The increase in MUCP with increasing perfusion rate contrasts with the absence of, or only slight dependence on, perfusion rates between 2 and 10 ml/min found by Abrams [28] in patients. They did find a dependence at rates <2 ml/min. Martin and Griffiths [29] ascribed the dependence at <2 ml/min to imperfect sealing of the catheter by their model, so that at low perfusion rates fluid was able to escape through small leaks at pressures lower than that exerted by the applied obstruction. This may also have been the case in our urethral model, as MUCP, extrapolated from the data in Fig. 2, is higher then the corresponding LPP in Fig. 3. It could be said that a ‘measure’ for leakage in our model is the ‘leak rate’ being smaller than 2 ml/min. Probably this leakage occurred at all perfusion rates, but with increasing perfusion rate the pressure loss became relatively less important.
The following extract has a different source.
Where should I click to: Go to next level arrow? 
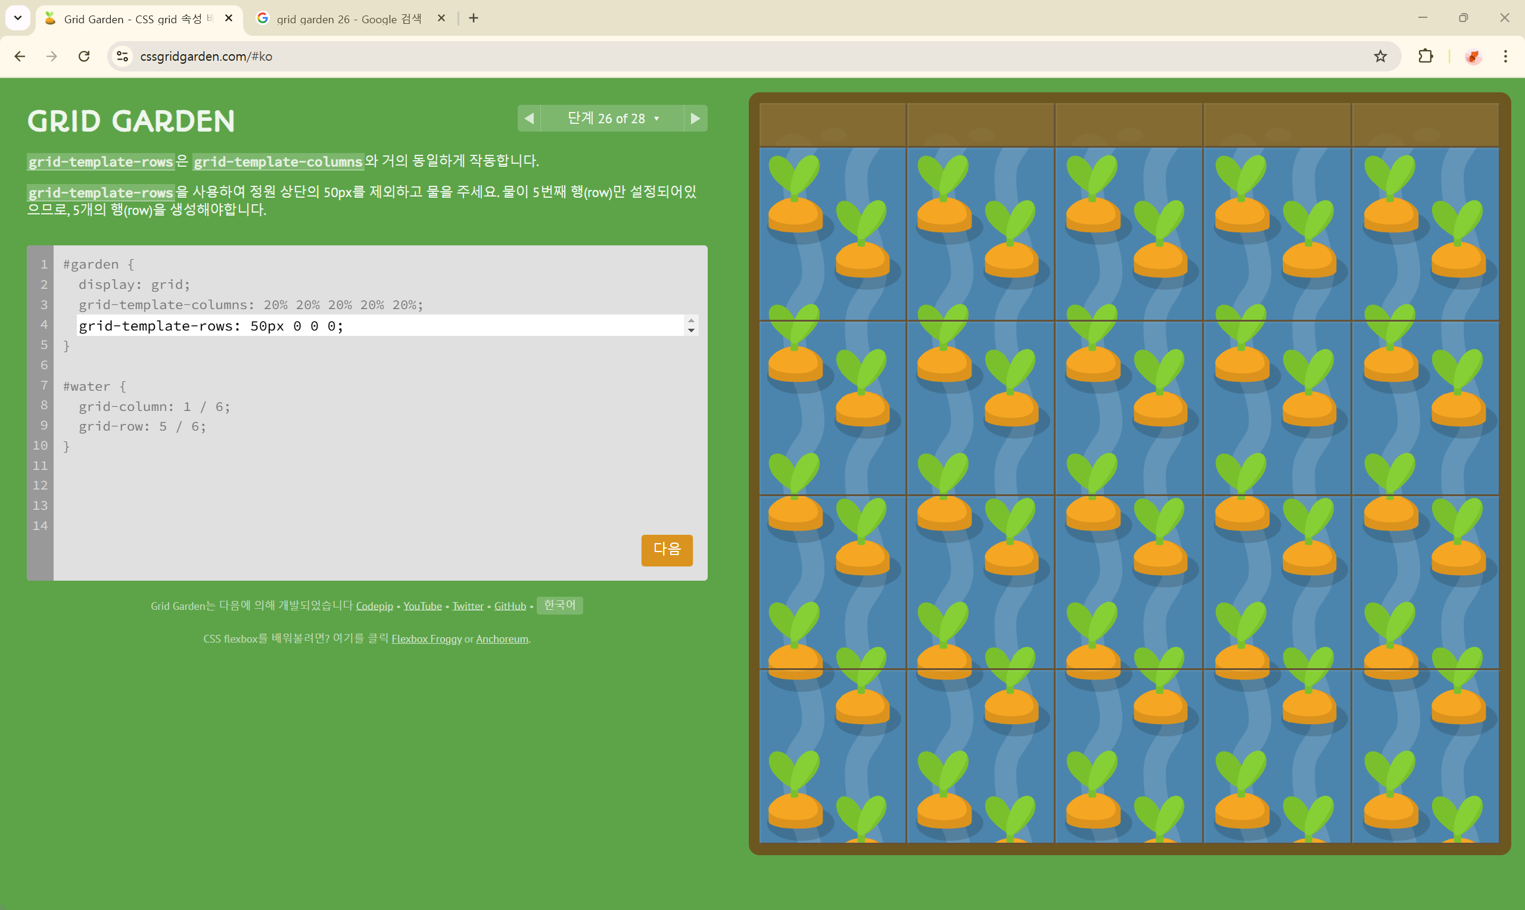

Our PVA model urethra is used as a static approximation of the urethra in vivo. The viscoelastic properties of the model urethra have been tuned to those of the male pig urethra in vitro [22]. One of the main differences between the model and the urethra in vivo is that the model urethra cannot contract, as muscular components have not been included. The dynamic viscoelastic properties caused by muscle contraction in the urethra in vivo could lead to different pressure values. This could contribute to the meager correlation between MUCP and LPP found in patients [13–15]. Additionally, when applying the current model results to clinical use of UPP it should be considered that the optimal combination of perfusion and withdrawal rate in the model urethra might not give the most accurate results in the human situation. This could possibly be caused by a difference in urethral calibre between the model urethra and the human urethra. Future measurements using adapted urethral models with different calibres could reflect the natural variation in human urethral calibre. Furthermore, our model is about three times as long as the female urethra (±4 cm in length). However, we do not expect this difference in length to affect the pressure recordings, since LPP at zero cuff pressure was approximately zero, see Fig. 3. Despite these drawbacks of the model we think our main conclusions are valid for clinical UPP and LPP measurements: MUCP increased with urethral resistance but strongly depends on the perfusion and withdrawal rate of the catheter as well as the type of pressure zone. In a clinical setting, therefore, perfusion and withdrawal rate need to be carefully chosen and standardized. LPP, on the other hand, increases linearly with urethral resistance and did not depend on the type of pressure zone.